- [Work to do]:
a – Restate the paragraph of the article on the compressed natural gas ruling that begins "Voting unanimously" in one shorter sentence, keeping its main facts.
b – Answer these questions from the article on the compressed natural gas ruling:
(i) Which division of the Supreme Court dismissed the petition?
(ii) Which justice penned the ruling?
(iii) Against which department did lawyer Antonio Oposa file the case cited in the ruling?
c – Reproduce the stretch of the article on the compressed natural gas ruling from "Voting unanimously, the" through "natural gas (CNG).", word for word.

Monday, October 30, 2006 Bid to require PUV use of compressed gas fizzles out
THE bid to make the country’s air cleaner just suffered a blow.
Voting unanimously, the Supreme Court’s (SC) 4th Division dismissed a petition for two transportation offices to have public utility vehicles (PUVs) run on compressed natural gas (CNG).
The High Court’s reason: a huge technicality. No law states that PUVs have to run on alternative fuel sources.
“It appears to us that more properly, the legislature should provide first the specific statutory remedy to the complex environmental problems bared by herein petitioners before any judicial recourse by mandamus is taken,” stated the ruling penned by Justice Leonardo Quisumbing.
Citing a previous ruling that stemmed from the case lawyer Antonio Oposa of Cebu filed against the Department of Environment and Natural Resources (DENR), the High Court admitted that to have a clean environment is every citizen’s right.

- [Data]:
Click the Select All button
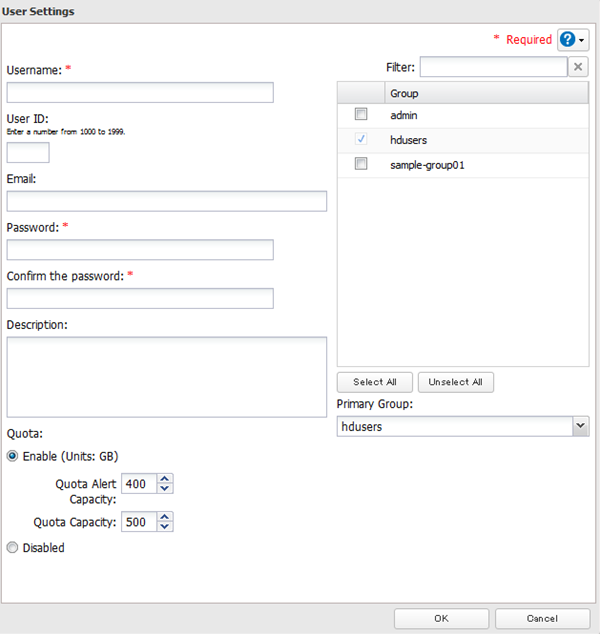Screen dimensions: 600x634 375,382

- [Correct answers]:
a – The Supreme Court's 4th Division unanimously dismissed a petition asking two transportation offices to make public utility vehicles run on compressed natural gas.

b –
(i) The 4th Division
(ii) Justice Leonardo Quisumbing
(iii) The Department of Environment and Natural Resources (DENR)

c –
Voting unanimously, the Supreme Court’s (SC) 4th Division dismissed a petition for two transportation offices to have public utility vehicles (PUVs) run on compressed natural gas (CNG).